In 2010, I wrote a critical blogpost about political assassinations which might be solved, in particular, when asking who benefits. It was one year after the killing of a young woman, Neda Agha Soltan, during the bloody protests after the rigged Iranian election in 2009 which secured President Mahmoud Ahmadinejad’s second term. I compared two incidents.

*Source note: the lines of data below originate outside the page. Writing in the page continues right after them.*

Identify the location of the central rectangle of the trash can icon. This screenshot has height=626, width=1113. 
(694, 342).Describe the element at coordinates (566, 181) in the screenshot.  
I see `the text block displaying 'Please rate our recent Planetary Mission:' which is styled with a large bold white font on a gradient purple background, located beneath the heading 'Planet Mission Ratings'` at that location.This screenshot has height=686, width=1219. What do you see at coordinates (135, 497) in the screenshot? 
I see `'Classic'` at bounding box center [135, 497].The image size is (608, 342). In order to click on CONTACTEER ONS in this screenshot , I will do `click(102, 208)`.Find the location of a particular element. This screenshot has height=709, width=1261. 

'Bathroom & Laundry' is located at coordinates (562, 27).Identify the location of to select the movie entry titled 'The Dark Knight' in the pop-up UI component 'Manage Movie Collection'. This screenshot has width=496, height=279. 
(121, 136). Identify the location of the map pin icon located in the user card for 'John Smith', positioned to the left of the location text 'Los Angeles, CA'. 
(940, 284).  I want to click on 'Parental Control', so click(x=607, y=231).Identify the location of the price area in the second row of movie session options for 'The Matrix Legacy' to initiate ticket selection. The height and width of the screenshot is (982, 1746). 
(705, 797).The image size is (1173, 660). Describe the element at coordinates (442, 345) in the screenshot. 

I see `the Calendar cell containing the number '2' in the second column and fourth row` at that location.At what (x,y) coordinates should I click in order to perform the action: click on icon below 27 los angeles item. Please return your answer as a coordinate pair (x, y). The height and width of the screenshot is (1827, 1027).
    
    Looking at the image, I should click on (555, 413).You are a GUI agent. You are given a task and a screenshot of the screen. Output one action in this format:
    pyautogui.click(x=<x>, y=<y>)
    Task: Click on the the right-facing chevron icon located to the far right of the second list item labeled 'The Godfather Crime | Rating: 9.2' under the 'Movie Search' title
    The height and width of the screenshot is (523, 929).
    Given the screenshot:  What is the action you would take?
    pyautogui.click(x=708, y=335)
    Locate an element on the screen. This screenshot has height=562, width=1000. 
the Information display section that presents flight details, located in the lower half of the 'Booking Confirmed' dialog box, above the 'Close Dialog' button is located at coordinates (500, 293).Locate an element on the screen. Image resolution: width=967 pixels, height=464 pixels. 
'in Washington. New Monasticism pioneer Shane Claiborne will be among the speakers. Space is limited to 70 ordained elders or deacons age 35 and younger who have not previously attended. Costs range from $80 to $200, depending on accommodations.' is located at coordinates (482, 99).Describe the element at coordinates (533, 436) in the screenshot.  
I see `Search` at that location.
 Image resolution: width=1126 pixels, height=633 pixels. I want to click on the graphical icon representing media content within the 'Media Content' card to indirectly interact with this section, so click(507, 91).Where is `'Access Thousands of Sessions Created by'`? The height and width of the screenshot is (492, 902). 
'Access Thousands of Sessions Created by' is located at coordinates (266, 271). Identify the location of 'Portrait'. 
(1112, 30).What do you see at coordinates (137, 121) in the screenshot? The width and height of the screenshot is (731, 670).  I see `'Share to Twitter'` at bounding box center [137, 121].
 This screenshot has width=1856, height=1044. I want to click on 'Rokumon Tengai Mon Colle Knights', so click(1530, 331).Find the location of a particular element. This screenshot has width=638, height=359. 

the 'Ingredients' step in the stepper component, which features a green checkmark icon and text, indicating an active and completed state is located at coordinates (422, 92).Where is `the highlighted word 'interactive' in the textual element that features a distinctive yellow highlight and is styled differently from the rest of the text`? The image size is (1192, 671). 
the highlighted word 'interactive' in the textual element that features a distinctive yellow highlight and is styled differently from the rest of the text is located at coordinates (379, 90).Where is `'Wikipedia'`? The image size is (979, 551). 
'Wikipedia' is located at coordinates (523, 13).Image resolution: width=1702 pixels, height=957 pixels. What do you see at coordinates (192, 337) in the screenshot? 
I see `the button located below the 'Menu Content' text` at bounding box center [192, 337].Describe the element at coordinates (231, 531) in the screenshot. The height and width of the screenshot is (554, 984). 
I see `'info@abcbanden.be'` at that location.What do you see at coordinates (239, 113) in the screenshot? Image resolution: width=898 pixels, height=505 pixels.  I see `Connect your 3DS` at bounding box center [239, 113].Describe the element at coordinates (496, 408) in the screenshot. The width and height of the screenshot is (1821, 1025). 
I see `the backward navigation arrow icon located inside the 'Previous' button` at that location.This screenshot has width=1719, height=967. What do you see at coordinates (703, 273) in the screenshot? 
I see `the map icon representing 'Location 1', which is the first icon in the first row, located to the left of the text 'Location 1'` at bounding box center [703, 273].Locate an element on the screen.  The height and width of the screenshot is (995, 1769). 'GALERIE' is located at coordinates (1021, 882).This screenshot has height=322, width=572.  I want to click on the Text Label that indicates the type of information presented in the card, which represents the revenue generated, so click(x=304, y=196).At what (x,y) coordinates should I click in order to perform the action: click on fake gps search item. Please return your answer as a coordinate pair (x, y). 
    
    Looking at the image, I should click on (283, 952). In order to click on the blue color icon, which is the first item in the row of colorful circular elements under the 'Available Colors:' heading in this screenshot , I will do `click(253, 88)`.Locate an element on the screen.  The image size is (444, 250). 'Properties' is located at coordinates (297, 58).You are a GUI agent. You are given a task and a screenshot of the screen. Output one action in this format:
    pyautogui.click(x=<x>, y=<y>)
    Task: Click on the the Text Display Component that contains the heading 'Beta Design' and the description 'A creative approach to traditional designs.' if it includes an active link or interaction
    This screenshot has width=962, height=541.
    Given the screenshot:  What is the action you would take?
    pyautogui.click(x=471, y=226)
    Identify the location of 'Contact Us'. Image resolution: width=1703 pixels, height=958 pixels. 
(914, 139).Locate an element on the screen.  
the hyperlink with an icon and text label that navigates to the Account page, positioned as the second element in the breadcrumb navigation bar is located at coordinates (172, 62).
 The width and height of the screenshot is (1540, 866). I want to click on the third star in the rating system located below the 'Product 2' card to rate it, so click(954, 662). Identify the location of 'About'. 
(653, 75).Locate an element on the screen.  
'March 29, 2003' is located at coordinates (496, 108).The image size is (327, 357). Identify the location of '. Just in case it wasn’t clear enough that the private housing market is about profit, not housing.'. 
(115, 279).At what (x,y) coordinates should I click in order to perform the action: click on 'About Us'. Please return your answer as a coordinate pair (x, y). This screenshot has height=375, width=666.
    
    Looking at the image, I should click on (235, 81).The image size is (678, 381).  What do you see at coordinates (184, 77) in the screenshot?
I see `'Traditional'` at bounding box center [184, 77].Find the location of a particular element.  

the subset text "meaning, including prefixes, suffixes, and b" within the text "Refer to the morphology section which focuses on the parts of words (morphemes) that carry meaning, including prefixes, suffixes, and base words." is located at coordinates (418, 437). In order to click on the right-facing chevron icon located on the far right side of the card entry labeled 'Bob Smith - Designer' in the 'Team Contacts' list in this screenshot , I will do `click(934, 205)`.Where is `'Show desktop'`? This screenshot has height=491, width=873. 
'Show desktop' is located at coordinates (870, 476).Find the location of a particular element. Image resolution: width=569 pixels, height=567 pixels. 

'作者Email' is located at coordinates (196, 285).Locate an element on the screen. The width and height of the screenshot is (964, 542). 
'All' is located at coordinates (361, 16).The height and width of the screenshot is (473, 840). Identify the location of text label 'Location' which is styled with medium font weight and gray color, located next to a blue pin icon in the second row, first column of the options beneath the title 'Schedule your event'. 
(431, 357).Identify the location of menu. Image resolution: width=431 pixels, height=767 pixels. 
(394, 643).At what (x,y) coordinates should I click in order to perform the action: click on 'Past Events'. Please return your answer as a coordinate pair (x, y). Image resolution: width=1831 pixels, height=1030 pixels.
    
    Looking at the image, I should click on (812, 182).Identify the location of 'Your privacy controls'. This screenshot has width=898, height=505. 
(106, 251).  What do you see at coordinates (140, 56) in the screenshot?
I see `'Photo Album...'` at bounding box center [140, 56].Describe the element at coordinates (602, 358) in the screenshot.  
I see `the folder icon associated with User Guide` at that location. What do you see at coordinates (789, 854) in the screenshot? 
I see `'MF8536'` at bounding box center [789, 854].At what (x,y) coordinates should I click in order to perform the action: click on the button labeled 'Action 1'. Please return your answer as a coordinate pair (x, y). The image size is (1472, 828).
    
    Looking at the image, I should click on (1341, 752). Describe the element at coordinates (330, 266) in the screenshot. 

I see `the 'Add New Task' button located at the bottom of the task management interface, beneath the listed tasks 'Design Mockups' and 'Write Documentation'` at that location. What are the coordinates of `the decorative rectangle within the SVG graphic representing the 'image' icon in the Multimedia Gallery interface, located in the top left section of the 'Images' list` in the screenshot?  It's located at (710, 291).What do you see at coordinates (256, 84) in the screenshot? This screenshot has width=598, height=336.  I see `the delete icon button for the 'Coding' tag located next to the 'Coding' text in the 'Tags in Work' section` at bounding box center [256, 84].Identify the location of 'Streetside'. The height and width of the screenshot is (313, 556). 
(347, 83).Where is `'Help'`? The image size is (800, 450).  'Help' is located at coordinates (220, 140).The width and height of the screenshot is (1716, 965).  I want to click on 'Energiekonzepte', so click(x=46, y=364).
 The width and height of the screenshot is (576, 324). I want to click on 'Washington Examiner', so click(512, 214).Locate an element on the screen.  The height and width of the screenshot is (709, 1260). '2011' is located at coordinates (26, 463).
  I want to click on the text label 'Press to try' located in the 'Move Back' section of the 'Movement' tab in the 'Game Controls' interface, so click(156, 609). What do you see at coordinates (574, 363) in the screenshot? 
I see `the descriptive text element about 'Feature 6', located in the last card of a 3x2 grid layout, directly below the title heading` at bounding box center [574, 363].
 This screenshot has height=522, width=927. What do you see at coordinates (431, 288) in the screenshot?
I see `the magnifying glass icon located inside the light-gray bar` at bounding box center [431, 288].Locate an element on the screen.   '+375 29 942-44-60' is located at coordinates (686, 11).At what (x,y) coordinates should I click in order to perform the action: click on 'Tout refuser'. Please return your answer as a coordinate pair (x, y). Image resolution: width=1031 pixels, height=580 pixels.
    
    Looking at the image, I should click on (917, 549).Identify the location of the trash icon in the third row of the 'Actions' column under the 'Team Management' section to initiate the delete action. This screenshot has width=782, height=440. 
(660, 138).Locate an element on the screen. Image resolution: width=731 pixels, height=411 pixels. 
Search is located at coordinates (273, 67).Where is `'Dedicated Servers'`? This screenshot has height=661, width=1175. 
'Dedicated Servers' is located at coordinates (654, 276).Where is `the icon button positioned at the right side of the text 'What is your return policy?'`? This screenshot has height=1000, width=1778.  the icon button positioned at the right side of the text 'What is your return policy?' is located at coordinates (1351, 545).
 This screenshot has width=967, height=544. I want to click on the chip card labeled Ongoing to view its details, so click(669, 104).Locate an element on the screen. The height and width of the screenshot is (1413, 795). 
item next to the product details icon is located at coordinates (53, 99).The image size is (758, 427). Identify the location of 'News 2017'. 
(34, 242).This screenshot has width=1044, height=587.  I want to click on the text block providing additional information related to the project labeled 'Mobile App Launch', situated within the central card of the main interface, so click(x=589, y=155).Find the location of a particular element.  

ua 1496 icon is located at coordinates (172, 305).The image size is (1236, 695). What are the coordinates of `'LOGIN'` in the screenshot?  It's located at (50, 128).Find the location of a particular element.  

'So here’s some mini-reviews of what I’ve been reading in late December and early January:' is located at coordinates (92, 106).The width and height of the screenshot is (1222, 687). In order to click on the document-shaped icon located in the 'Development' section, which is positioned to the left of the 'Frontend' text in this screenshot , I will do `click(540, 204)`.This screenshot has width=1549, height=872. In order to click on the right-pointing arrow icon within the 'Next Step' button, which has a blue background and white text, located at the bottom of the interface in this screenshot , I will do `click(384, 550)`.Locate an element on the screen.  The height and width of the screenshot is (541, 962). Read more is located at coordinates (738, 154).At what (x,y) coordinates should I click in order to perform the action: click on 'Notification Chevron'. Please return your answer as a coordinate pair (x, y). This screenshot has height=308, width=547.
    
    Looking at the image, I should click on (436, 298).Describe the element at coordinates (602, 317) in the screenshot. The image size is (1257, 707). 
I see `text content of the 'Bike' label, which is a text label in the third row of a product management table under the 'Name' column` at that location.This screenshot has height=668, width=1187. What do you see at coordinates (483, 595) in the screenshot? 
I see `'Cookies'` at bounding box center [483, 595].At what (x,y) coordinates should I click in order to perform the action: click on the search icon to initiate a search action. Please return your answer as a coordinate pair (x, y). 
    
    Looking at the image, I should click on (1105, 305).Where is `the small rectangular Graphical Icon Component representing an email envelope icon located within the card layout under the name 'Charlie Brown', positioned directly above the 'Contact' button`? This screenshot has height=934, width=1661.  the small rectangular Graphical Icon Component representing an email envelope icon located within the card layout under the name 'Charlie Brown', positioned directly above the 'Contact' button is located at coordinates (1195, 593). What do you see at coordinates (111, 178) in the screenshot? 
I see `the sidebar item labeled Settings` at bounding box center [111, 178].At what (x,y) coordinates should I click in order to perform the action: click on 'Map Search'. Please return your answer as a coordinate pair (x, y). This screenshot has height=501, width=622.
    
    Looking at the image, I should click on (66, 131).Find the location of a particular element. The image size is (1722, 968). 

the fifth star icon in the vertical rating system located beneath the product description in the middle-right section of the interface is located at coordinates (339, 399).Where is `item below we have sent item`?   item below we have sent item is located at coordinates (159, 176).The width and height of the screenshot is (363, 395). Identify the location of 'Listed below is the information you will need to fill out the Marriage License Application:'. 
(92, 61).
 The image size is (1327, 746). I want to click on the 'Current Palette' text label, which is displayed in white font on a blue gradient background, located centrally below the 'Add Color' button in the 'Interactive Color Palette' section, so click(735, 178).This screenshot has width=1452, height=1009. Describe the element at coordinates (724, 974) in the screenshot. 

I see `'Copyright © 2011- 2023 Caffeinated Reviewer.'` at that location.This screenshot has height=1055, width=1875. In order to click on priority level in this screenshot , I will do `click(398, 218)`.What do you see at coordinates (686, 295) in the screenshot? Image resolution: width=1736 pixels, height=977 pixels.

“On 2 June 1967, the Iranian Shah Mohammad Reza Pahlavi visits, together with his wife Farah, West-Berlin. They wanted to attend a performance of Mozart’s “The Magic Flute” at the Deutsche Oper. There were hundreds of demonstrators, both German students and Iranians protesting against the Shah, an oriental puppet of the western powers, in particular the U.S., usually wearing ludicrous fantasy uniforms. So-called Jubelperser represented the Iranian establishment, members of the Shah’s secret police and terror organization SAVAK. German and Iranian protestors were brutally beaten by these Jubelperser, unhindered by German policemen who only watched them but did not interfere.
Then a shot was fired. A German student, 26-year old Benno Ohnesorg, had been shot in his head from a distance of one or two meters by a German plain-clothes police officer, Karl-Heinz Kurras. Ohnesorg died on the spot. In two separate trials, Kurras was cleared of all charges. It was a huge scandal in the still young Federal Republic of Germany.